Monday, 9 May 2011

Synergy

This past week, a lovely young lady, named Lisa, who is a big fan of the blog, asked, “Frank, have you ever had a big steaming turd of a business idea that cost you thousands of dollars, hours of agony, weeks of lost sleep, and made you kick the family dog like Mark Mosely kicked footballs?” Lisa will be able to read my answer when she gets out of the hospital in sixty days or so. I hear she'll be coming off life support by the end of the week. Thanks to all of you, who sent bail money. The Loudoun County jail doesn't serve Yuengling. Let's all wish Lisa a fast recovery – in time for my trial. My lawyer thinks I'll get off if I use the following alibi, “The bitch set me up.”

Yes, dear Lisa, I have had a few steaming turd ideas. One involved my pursuit of synergy. Here is my definition of synergy. Synergy is when you buy or create a business in a field similar enough to your existing business that you deceive yourself into believing you know what you are doing. That may not be the definition you learned in business school. It certainly isn't the one I learned up at the C.U. (Clarion University).

One genius idea I had back in the early 1990's was to open a bookkeeping company to complement our CPA firm. As I have written before, you should be able to summarize the financial model of any new business on the back of an envelope. I followed my rule. My financial summary went as follows. We could charge $40 to $50 per hour for bookkeeping services. We would have to pay about $25 per hour in labor costs. If we had thirty hours of bookkeeping services per week that would yield $1,200 to $1,500 per week with a labor cost of $750. That would give us a gross profit of $450 to $750 per week before any overhead expenses. There shouldn't be that much in incremental overhead costs for a CPA firm, since we already had an office in place.
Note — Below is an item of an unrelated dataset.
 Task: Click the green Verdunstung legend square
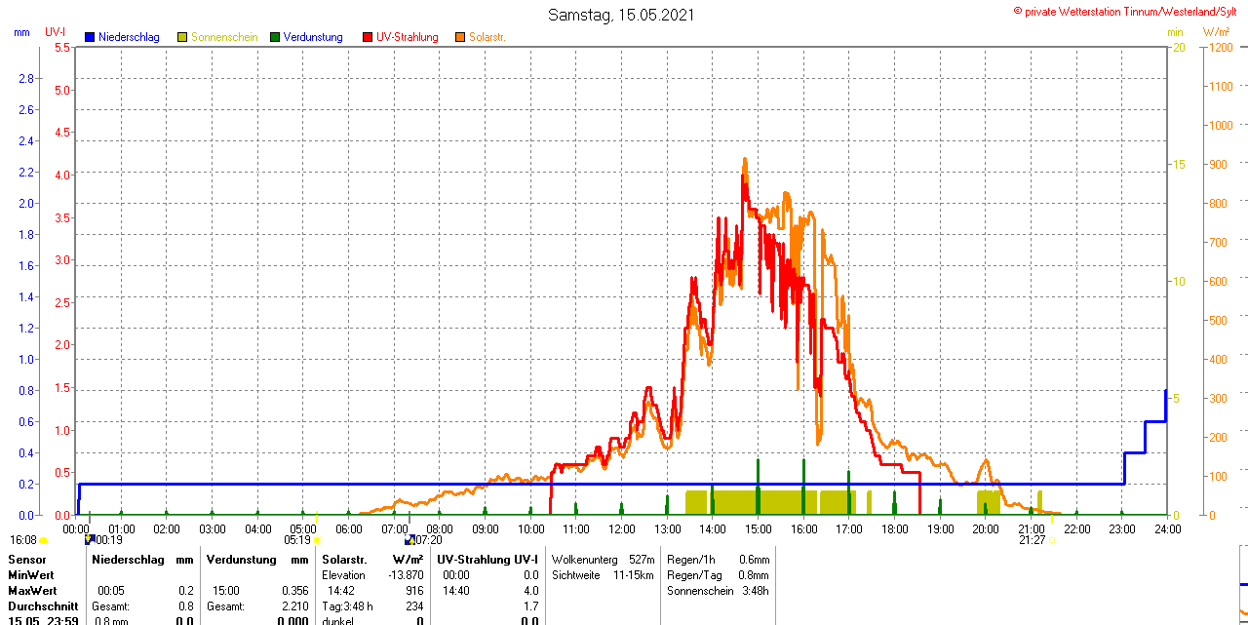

The gross profit alone wasn't enough to get me as hot as I get around my beloved Jennifer Aniston. The key was the synergy between the bookkeeping business and the CPA firm that would develop. Synergy would let us convert bookkeeping clients to more profitable CPA firm clients. In other words, bookkeeping clients would ask us to prepare their tax returns and financial statements. That is how the false god known as synergy tempts you. You do something that makes marginal, if any, financial sense in the hope of a much larger payoff down the road. This is how Las Vegas works. If I had turned over my financial model envelope, it probably read, ”Frank is a moron.”

There were two big problems with my idea. First, my back of the envelope financial model was missing one very big cost. Since we are a CPA firm, professional standards and the laws of the great state of Virginia, required that Paul and I spend time reviewing and supervising the bookkeeping. This killed almost 100% of the gross profit. Now, all I had to rely on was synergy. If bookkeeping clients became CPA firm clients, the idea still made financial sense.
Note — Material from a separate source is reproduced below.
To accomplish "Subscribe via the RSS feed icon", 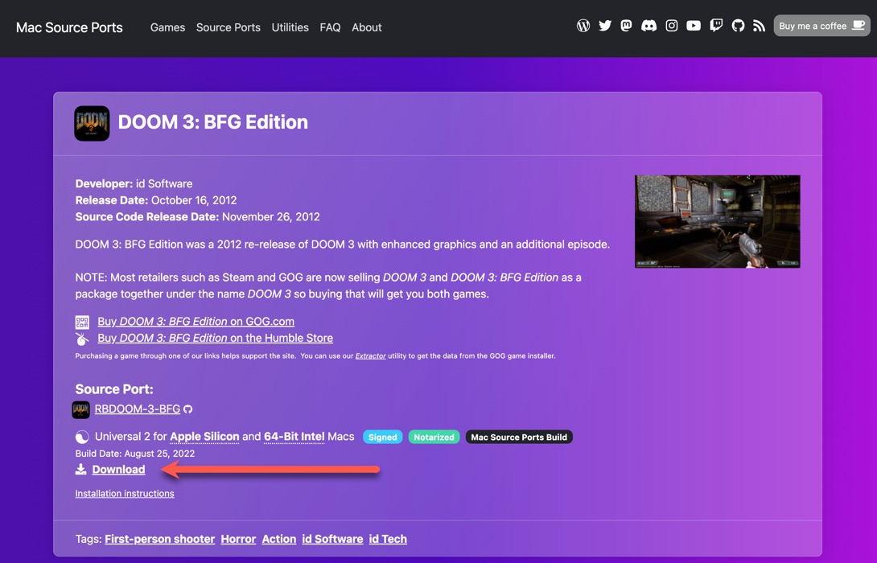I will [x=759, y=25].
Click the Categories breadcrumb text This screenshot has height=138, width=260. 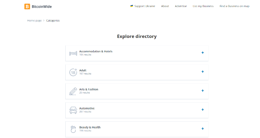click(53, 21)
Unfortunately almost none of the bookkeeping clients became CPA firm clients. Why? I learned something very important about the bookkeeping business the hard way. Most people like their CPA's. Few people like their bookkeepers. I have written in the past that 80% of bookkeepers stink. So you might justifiably believe that makes business owners hate their bookkeepers. However, in my experience, business owners don't even like the good ones. When a potential new client first comes in to meet with me, I frequently hear,”My bookkeeping is all messed up. I need your help to fix it.” They say that even when I don't find much to fix.

We ended up with a bunch of lousy, unprofitable bookkeeping clients, who took up time better spent on our CPA business. After a little more than a year, we buried our rotting corpse of a bookkeeping business. Chasing synergy is like chasing strippers. The chase gets more expensive by the minute, and you go eventually home alone with an empty wallet and an unfulfilled fantasy.